** START OF Source **

In three elegant essays, Achebe seeks to rescue African culture from narratives written about it by Europeans. Looking through the prism of his experiences as a student in English schools in Nigeria, he provides devastating examples of European cultural imperialism. He examines the impact that his novel
Things Fall Apart had on efforts to reclaim Africa's story. And he argues for the importance of writing and living the African experience because, he believes, Africa needs stories told by Africans.
Customer Reviews:
If you like Achebe, or care about indigenous literature.......2004-10-05
Since the book is already well-summarized above, I'll just give my own reaction.
I've read a number of Achebe's novels and one essay (the excellent critique of Heart of Darkness) and really enjoyed the "backstage" feeling of hearing the author's first person voice - an insightful and kindly voice. For me, the effect of Achebe's strong positions is heightened by the dignified presentation, and of course by the poignant and funny stories from his own life that he uses to illustrate those positions. As compared to one of my other favorite authors, James Baldwin, Achebe's writing includes less calls to action, and more explanation. For instance, even in his sharp critique of Vidiadhar Naipaul's novels, Achebe's first priority is to shine light on the processes that led to Naipul's failures of vision. I think people who have read Achebe's fiction or essays and liked it, or generally care about literature from an indigenous or "Third World" perspective will really enjoy this short text. Definitely worth the cost, and may be available from the library.

** END OF Source **

Written tasks:
(1) List every writer named in the passage about Achebe's essays and the review that follows it.
(2) Carry on the passage about Achebe's essays, picking up right after its final sentence.

** START OF Material supplied **

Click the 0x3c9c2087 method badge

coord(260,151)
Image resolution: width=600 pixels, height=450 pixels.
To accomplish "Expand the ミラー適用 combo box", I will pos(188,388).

** END OF Material supplied **
** START OF Material supplied **

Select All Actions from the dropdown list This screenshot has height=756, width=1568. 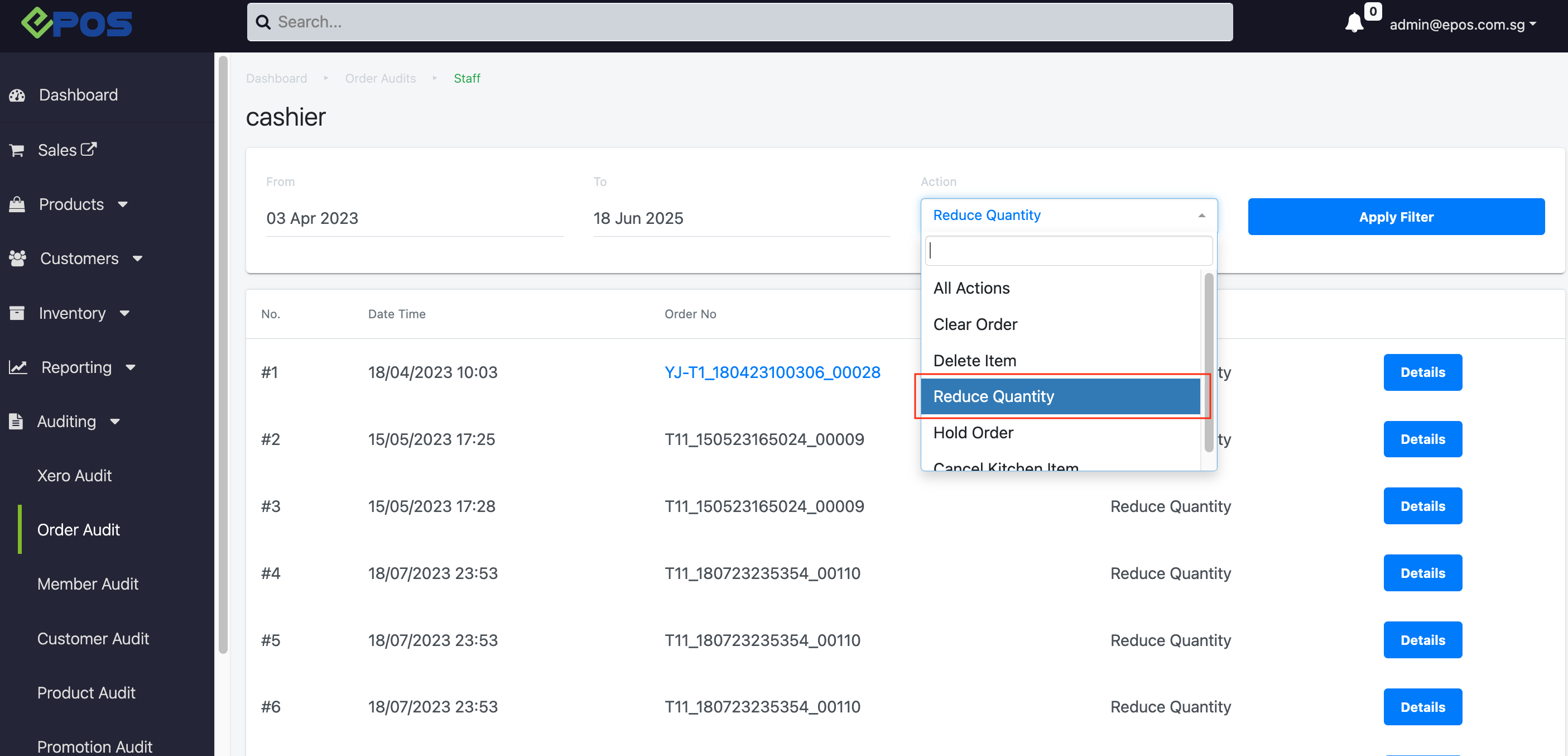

** END OF Material supplied **

Results in order:
(1) Achebe, James Baldwin, Vidiadhar Naipaul

(2)
Long Live our blessed Statesman and elder.......2001-11-01
Long live the proud son of Africa and our respected statesman.
Achebe the honest and truthful dispenser of both sides of the story. Colonial griots (to borrow Achebe's words) such as Elspeth Huxley and other apologists have for too long been left alone to justify the dispossession of precious lands and cultures. Until the proud son of Africa made them eat their own words and exposed them for what they are. Dishonest griots deftly laying the groundwork for self-enrichment at the expense of peace loving and decent Human Beings.
Chinua Achebe as exemplified by his few but precious books writes not to make money but only when he must say something useful. Unlike modern day "authors" who are more about money than substance. I have no doubt Achebe can write profound and moving accounts of African and world issues at the rate of one book a day but he chose only to spend his time teaching.
It is obvious why the Nobel Prize went to Wole Soyinka instead of Chinua Achebe. Achebe refuses to write for a "foreign" audience and does not take his marching orders from anybody. He is his own man. Africans and honest people all over the world have in their own ways given Achebe the best prize in the world.
Continuous interest in his worthwhile classics such as Things Fall Apart,The Man of the People,No longer at Ease,Anthills of the Savannah, Morning Yet on Creation Day,Hopes and Impediments and many others.
Home and Exile may be a small book but has enough three pence (from Achebes "somebody knock me down and have three pence!") to liberate nations and individuals from the grip and stench of colonial and racist apologia masquerading as literature.
Long live Achebe, proud son of Africa and citizen of the world.
To know Achebe (by reading his books) is to know how to be an unassuming and proud Human Being who quitely and calmly states his truth for the benefit of us all.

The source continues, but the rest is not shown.